=== Begin Enclosure ===
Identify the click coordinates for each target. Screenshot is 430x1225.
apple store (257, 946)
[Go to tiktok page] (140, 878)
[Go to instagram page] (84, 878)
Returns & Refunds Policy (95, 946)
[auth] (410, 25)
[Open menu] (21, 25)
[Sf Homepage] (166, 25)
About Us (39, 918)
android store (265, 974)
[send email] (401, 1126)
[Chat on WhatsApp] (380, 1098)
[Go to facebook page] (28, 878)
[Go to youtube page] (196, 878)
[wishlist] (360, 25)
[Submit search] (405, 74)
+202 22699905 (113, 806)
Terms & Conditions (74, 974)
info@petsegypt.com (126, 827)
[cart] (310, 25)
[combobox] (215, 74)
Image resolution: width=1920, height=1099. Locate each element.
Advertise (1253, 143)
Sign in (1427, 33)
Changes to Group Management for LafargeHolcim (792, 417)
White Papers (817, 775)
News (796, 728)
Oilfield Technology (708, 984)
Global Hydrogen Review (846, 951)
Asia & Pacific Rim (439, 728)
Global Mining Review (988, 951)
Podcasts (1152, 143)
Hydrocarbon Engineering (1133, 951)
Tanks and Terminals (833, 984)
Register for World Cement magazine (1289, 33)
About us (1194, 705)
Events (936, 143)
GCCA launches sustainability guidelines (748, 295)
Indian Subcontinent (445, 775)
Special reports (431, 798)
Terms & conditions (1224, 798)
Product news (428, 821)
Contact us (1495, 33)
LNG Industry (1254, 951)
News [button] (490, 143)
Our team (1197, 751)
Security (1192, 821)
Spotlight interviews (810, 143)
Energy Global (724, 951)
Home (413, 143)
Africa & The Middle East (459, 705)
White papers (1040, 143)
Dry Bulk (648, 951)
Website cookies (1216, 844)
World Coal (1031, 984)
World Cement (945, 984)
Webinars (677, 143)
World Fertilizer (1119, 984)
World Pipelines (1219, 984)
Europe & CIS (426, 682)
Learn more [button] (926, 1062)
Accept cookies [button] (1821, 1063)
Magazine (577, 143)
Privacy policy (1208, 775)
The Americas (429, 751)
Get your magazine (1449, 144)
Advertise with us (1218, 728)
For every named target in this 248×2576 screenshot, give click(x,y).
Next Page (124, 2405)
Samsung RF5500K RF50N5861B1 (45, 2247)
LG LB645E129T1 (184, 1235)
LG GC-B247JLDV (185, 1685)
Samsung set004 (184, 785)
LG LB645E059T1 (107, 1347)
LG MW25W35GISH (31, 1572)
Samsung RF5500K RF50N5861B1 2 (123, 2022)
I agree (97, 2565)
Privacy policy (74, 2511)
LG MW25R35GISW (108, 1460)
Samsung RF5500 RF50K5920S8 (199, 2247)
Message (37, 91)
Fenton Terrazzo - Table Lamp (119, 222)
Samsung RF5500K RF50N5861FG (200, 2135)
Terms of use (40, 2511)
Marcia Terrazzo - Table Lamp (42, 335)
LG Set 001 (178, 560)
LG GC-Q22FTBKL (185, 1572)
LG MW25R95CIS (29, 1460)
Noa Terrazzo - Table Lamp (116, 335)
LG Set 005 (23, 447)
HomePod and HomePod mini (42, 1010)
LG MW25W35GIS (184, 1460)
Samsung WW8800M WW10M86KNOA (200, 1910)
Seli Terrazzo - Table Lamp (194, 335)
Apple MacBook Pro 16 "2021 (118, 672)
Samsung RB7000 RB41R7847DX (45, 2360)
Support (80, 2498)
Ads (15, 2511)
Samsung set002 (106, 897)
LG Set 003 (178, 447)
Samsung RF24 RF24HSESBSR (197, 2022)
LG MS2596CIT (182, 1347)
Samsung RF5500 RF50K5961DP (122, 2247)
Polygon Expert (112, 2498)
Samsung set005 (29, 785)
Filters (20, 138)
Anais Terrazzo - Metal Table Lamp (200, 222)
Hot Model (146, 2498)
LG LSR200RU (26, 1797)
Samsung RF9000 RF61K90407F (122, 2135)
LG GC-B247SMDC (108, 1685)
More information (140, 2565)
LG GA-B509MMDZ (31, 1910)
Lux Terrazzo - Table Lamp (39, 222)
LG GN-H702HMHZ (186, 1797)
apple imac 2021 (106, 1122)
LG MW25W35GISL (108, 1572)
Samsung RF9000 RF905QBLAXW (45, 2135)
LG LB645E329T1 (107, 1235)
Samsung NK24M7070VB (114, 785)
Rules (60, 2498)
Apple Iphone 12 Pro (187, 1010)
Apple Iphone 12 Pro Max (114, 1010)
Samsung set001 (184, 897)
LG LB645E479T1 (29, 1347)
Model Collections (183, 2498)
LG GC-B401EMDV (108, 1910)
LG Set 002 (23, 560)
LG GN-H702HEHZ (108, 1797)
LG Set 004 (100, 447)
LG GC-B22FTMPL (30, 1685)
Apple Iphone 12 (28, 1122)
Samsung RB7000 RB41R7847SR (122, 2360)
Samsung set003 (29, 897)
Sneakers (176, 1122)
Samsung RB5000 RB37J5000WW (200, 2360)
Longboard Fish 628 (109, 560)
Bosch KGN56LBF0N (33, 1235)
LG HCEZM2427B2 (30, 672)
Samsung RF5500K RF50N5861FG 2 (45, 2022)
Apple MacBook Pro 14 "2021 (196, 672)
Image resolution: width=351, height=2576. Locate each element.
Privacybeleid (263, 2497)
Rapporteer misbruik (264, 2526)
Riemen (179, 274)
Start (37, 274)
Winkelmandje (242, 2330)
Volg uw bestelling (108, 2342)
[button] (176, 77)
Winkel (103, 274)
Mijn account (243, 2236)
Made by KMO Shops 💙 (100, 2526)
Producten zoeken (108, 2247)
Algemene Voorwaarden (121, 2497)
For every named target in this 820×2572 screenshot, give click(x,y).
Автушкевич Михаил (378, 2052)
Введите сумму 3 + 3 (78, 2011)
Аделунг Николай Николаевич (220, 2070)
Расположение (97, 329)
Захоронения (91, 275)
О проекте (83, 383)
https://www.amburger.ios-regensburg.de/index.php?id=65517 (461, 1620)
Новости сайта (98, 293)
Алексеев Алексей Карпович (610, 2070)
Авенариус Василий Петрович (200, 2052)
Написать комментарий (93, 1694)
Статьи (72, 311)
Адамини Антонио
=== End Enclosure ===
### What is being asked:
Set down verbatim only the lines between the start of the data above and the line with "Samsung set004 (184, 785)", both boundaries included.

### Task solution:
Identify the click coordinates for each target. Screenshot is 430x1225.
apple store (257, 946)
[Go to tiktok page] (140, 878)
[Go to instagram page] (84, 878)
Returns & Refunds Policy (95, 946)
[auth] (410, 25)
[Open menu] (21, 25)
[Sf Homepage] (166, 25)
About Us (39, 918)
android store (265, 974)
[send email] (401, 1126)
[Chat on WhatsApp] (380, 1098)
[Go to facebook page] (28, 878)
[Go to youtube page] (196, 878)
[wishlist] (360, 25)
[Submit search] (405, 74)
+202 22699905 (113, 806)
Terms & Conditions (74, 974)
info@petsegypt.com (126, 827)
[cart] (310, 25)
[combobox] (215, 74)
Image resolution: width=1920, height=1099. Locate each element.
Advertise (1253, 143)
Sign in (1427, 33)
Changes to Group Management for LafargeHolcim (792, 417)
White Papers (817, 775)
News (796, 728)
Oilfield Technology (708, 984)
Global Hydrogen Review (846, 951)
Asia & Pacific Rim (439, 728)
Global Mining Review (988, 951)
Podcasts (1152, 143)
Hydrocarbon Engineering (1133, 951)
Tanks and Terminals (833, 984)
Register for World Cement magazine (1289, 33)
About us (1194, 705)
Events (936, 143)
GCCA launches sustainability guidelines (748, 295)
Indian Subcontinent (445, 775)
Special reports (431, 798)
Terms & conditions (1224, 798)
Product news (428, 821)
Contact us (1495, 33)
LNG Industry (1254, 951)
News [button] (490, 143)
Our team (1197, 751)
Security (1192, 821)
Spotlight interviews (810, 143)
Energy Global (724, 951)
Home (413, 143)
Africa & The Middle East (459, 705)
White papers (1040, 143)
Dry Bulk (648, 951)
Website cookies (1216, 844)
World Coal (1031, 984)
World Cement (945, 984)
Webinars (677, 143)
World Fertilizer (1119, 984)
World Pipelines (1219, 984)
Europe & CIS (426, 682)
Learn more [button] (926, 1062)
Accept cookies [button] (1821, 1063)
Magazine (577, 143)
Privacy policy (1208, 775)
The Americas (429, 751)
Get your magazine (1449, 144)
Advertise with us (1218, 728)
For every named target in this 248×2576 screenshot, give click(x,y).
Next Page (124, 2405)
Samsung RF5500K RF50N5861B1 (45, 2247)
LG LB645E129T1 (184, 1235)
LG GC-B247JLDV (185, 1685)
Samsung set004 (184, 785)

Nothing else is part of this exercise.